Archive for the ‘Rings and Modules’ Category

Suppose that R \ne (0) is a ring with no proper left ideals. If R has 1, then  R is a division ring. To see this, let 0 \ne x \in R. Then Rx=R and so yx=1 for some y \in R. Since y \ne 0, we have Ry=R and hence zy=1 for some z \in R. Then x=zyx=z and so yx=xy=1 proving that R is a division ring.

But what if R doesn’t have 1 ? The following problem answers this question.

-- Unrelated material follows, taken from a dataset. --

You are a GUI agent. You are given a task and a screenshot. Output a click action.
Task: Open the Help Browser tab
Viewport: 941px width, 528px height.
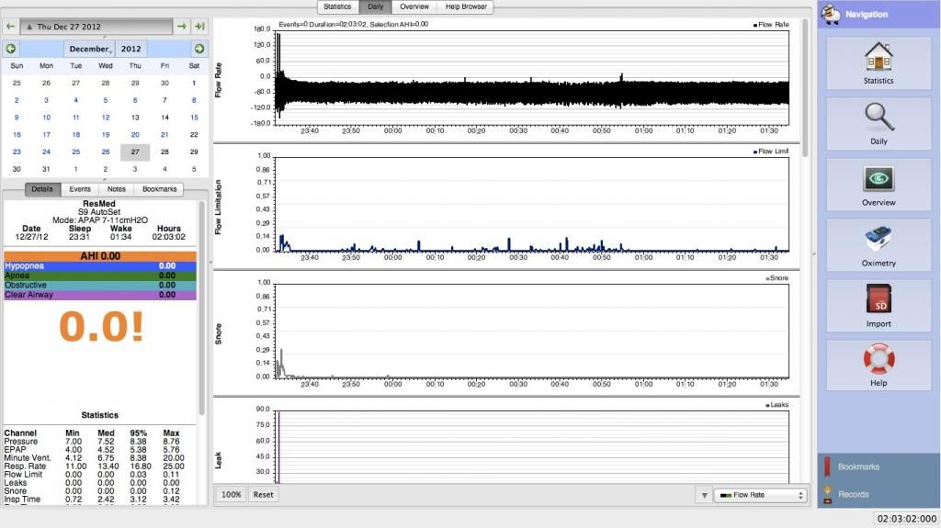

Problem. Let R \ne (0) be a ring, which may or may not have 1. Show that if R has no proper left ideals, then either R is a division ring or R^2=(0) and |R|=p for some prime number p.

Solution. Let

I:=\{r \in R: \ \ Rr=(0)\}.

Then I is a left ideal of R because it’s clearly a subgroup of (R,+) and, for s \in R and r \in I, we have Rsr \subseteq Rr =(0) and so Rsr=(0), i.e. sr \in I. So either I=(0) or I=R.

Case 1: I=R. That means sr=0 for all r,s \in R or, equivalently, R^2=(0). Thus every subgroup of (R,+) is a left (in fact, two-sided) ideal of R. Hence (R,+) has no proper subgroup (because R has no proper left ideals) and thus |R|=p for some prime p.

Case 2: I=(0). Choose 0 \ne r \in R. So r \notin I and hence Rr=R because Rr is clearly a left ideal of R. Thus there exists e \in R such that er=r. Now

\text{ann}(r):=\{s \in R: \ sr=0\},

the left-annihilator of r in R, is obviously a left ideal of R and we can’t have \text{ann}(r)=R because then Rr=(0). So \text{ann}(r)=(0). Since

(re-r)r=rer-r^2=r^2-r^2=0,

we have re-r \in \text{ann}(r)=(0). Thus re=er=r. Let

J=\{x \in R: \ \ xe=x\}.

Clearly J is a left ideal of R and 0 \ne r \in J. Thus J=R. So xe=x for all x \in R. Now let 0 \ne r' be any element of R. Then, by what we just proved, r'e=r'. On the other hand, by the same argument we used for r, we find e' \in R such that r'e'=e'r'=r'. Thus r'(e-e')=0, i.e. r' \in \text{ann}(e-e').
So \text{ann}(e-e') \ne (0) and hence \text{ann}(e-e')=R, i.e. R(e-e')=(0) and thus e-e' \in I=(0).
So e=e' and hence r'e=er'=r' for all r' \in R. Thus e=1_R proving that R is a division ring. \Box

Remark. The same result given in the above problem holds if R has no proper right ideals.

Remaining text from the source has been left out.